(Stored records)
*****

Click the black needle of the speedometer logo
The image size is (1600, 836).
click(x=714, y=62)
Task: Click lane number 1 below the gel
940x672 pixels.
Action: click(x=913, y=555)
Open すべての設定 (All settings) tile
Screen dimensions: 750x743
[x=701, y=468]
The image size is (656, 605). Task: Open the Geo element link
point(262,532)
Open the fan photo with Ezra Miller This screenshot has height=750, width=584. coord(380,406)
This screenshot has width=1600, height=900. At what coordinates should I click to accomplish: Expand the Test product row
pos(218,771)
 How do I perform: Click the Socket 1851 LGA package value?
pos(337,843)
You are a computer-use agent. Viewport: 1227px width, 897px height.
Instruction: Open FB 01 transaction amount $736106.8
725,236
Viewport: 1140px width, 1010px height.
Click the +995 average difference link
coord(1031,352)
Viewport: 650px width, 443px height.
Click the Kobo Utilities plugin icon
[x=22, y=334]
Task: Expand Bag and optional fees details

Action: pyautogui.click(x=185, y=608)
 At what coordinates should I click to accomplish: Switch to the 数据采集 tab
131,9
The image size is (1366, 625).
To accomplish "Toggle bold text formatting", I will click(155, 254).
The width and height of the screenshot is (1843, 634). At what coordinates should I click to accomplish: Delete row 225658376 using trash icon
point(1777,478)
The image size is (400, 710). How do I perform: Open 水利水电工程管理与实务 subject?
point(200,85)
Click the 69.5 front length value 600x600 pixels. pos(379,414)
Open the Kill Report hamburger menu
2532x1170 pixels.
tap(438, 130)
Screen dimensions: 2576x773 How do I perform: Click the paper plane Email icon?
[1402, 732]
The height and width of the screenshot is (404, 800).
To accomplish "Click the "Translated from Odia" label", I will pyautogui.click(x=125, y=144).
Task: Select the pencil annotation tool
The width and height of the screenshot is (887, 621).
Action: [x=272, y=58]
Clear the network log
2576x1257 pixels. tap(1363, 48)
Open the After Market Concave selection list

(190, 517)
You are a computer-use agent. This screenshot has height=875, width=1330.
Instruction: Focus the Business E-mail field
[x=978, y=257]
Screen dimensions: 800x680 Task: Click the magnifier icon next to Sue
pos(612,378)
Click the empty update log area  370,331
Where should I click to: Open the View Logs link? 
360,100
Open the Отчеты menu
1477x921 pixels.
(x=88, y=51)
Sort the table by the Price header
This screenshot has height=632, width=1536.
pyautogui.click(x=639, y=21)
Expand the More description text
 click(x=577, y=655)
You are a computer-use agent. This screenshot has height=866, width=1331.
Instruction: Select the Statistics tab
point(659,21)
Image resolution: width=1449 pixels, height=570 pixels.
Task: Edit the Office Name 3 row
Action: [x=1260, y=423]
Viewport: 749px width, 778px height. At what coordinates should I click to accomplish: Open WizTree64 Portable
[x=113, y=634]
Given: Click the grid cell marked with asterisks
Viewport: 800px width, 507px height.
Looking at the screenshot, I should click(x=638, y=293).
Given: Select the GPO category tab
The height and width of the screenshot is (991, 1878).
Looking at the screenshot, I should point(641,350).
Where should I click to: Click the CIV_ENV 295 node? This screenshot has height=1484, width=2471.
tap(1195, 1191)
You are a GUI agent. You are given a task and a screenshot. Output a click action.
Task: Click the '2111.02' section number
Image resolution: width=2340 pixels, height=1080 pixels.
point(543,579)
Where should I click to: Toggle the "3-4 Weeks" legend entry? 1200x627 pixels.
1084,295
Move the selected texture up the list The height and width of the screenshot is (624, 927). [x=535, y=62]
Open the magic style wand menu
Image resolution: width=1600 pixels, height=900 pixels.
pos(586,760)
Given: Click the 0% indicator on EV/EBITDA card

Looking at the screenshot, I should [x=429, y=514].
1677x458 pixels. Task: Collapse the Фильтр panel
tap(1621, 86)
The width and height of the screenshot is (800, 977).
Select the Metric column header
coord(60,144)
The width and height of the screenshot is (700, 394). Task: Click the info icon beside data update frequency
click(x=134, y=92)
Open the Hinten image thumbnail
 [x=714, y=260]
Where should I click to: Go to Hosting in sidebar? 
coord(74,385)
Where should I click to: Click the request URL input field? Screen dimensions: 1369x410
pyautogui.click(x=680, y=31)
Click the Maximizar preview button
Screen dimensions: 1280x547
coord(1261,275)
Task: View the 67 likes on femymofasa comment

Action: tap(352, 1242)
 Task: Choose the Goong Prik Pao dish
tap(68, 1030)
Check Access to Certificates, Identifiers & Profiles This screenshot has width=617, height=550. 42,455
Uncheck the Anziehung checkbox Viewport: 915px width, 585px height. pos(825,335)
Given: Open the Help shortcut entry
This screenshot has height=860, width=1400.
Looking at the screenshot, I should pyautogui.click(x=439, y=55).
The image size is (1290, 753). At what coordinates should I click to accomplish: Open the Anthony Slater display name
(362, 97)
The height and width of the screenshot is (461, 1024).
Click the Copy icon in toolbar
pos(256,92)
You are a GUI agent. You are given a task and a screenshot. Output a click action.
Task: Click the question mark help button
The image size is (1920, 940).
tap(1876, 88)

*****

Exercise details:
Put every line of the data above into a numbered list, leaving out the blank lines.

Solution:
1. Click the black needle of the speedometer logo
2. The image size is (1600, 836).
3. click(x=714, y=62)
4. Task: Click lane number 1 below the gel
5. 940x672 pixels.
6. Action: click(x=913, y=555)
7. Open すべての設定 (All settings) tile
8. Screen dimensions: 750x743
9. [x=701, y=468]
10. The image size is (656, 605). Task: Open the Geo element link
11. point(262,532)
12. Open the fan photo with Ezra Miller This screenshot has height=750, width=584. coord(380,406)
13. This screenshot has width=1600, height=900. At what coordinates should I click to accomplish: Expand the Test product row
14. pos(218,771)
15.  How do I perform: Click the Socket 1851 LGA package value?
16. pos(337,843)
17. You are a computer-use agent. Viewport: 1227px width, 897px height.
18. Instruction: Open FB 01 transaction amount $736106.8
19. 725,236
20. Viewport: 1140px width, 1010px height.
21. Click the +995 average difference link
22. coord(1031,352)
23. Viewport: 650px width, 443px height.
24. Click the Kobo Utilities plugin icon
25. [x=22, y=334]
26. Task: Expand Bag and optional fees details
27. Action: pyautogui.click(x=185, y=608)
28.  At what coordinates should I click to accomplish: Switch to the 数据采集 tab
29. 131,9
30. The image size is (1366, 625).
31. To accomplish "Toggle bold text formatting", I will click(155, 254).
32. The width and height of the screenshot is (1843, 634). At what coordinates should I click to accomplish: Delete row 225658376 using trash icon
33. point(1777,478)
34. The image size is (400, 710). How do I perform: Open 水利水电工程管理与实务 subject?
35. point(200,85)
36. Click the 69.5 front length value 600x600 pixels. pos(379,414)
37. Open the Kill Report hamburger menu
38. 2532x1170 pixels.
39. tap(438, 130)
40. Screen dimensions: 2576x773 How do I perform: Click the paper plane Email icon?
41. [1402, 732]
42. The height and width of the screenshot is (404, 800).
43. To accomplish "Click the "Translated from Odia" label", I will pyautogui.click(x=125, y=144).
44. Task: Select the pencil annotation tool
45. The width and height of the screenshot is (887, 621).
46. Action: [x=272, y=58]
47. Clear the network log
48. 2576x1257 pixels. tap(1363, 48)
49. Open the After Market Concave selection list
50. (190, 517)
51. You are a computer-use agent. This screenshot has height=875, width=1330.
52. Instruction: Focus the Business E-mail field
53. [x=978, y=257]
54. Screen dimensions: 800x680 Task: Click the magnifier icon next to Sue
55. pos(612,378)
56. Click the empty update log area  370,331
57. Where should I click to: Open the View Logs link? 
58. 360,100
59. Open the Отчеты menu
60. 1477x921 pixels.
61. (x=88, y=51)
62. Sort the table by the Price header
63. This screenshot has height=632, width=1536.
64. pyautogui.click(x=639, y=21)
65. Expand the More description text
66.  click(x=577, y=655)
67. You are a computer-use agent. This screenshot has height=866, width=1331.
68. Instruction: Select the Statistics tab
69. point(659,21)
70. Image resolution: width=1449 pixels, height=570 pixels.
71. Task: Edit the Office Name 3 row
72. Action: [x=1260, y=423]
73. Viewport: 749px width, 778px height. At what coordinates should I click to accomplish: Open WizTree64 Portable
74. [x=113, y=634]
75. Given: Click the grid cell marked with asterisks
76. Viewport: 800px width, 507px height.
77. Looking at the screenshot, I should click(x=638, y=293).
78. Given: Select the GPO category tab
79. The height and width of the screenshot is (991, 1878).
80. Looking at the screenshot, I should point(641,350).
81. Where should I click to: Click the CIV_ENV 295 node? This screenshot has height=1484, width=2471.
82. tap(1195, 1191)
83. You are a GUI agent. You are given a task and a screenshot. Output a click action.
84. Task: Click the '2111.02' section number
85. Image resolution: width=2340 pixels, height=1080 pixels.
86. point(543,579)
87. Where should I click to: Toggle the "3-4 Weeks" legend entry? 1200x627 pixels.
88. 1084,295
89. Move the selected texture up the list The height and width of the screenshot is (624, 927). [x=535, y=62]
90. Open the magic style wand menu
91. Image resolution: width=1600 pixels, height=900 pixels.
92. pos(586,760)
93. Given: Click the 0% indicator on EV/EBITDA card
94. Looking at the screenshot, I should [x=429, y=514].
95. 1677x458 pixels. Task: Collapse the Фильтр panel
96. tap(1621, 86)
97. The width and height of the screenshot is (800, 977).
98. Select the Metric column header
99. coord(60,144)
100. The width and height of the screenshot is (700, 394). Task: Click the info icon beside data update frequency
101. click(x=134, y=92)
102. Open the Hinten image thumbnail
103.  [x=714, y=260]
104. Where should I click to: Go to Hosting in sidebar? 
105. coord(74,385)
106. Where should I click to: Click the request URL input field? Screen dimensions: 1369x410
107. pyautogui.click(x=680, y=31)
108. Click the Maximizar preview button
109. Screen dimensions: 1280x547
110. coord(1261,275)
111. Task: View the 67 likes on femymofasa comment
112. Action: tap(352, 1242)
113.  Task: Choose the Goong Prik Pao dish
114. tap(68, 1030)
115. Check Access to Certificates, Identifiers & Profiles This screenshot has width=617, height=550. 42,455
116. Uncheck the Anziehung checkbox Viewport: 915px width, 585px height. pos(825,335)
117. Given: Open the Help shortcut entry
118. This screenshot has height=860, width=1400.
119. Looking at the screenshot, I should pyautogui.click(x=439, y=55).
120. The image size is (1290, 753). At what coordinates should I click to accomplish: Open the Anthony Slater display name
121. (362, 97)
122. The height and width of the screenshot is (461, 1024).
123. Click the Copy icon in toolbar
124. pos(256,92)
125. You are a GUI agent. You are given a task and a screenshot. Output a click action.
126. Task: Click the question mark help button
127. The image size is (1920, 940).
128. tap(1876, 88)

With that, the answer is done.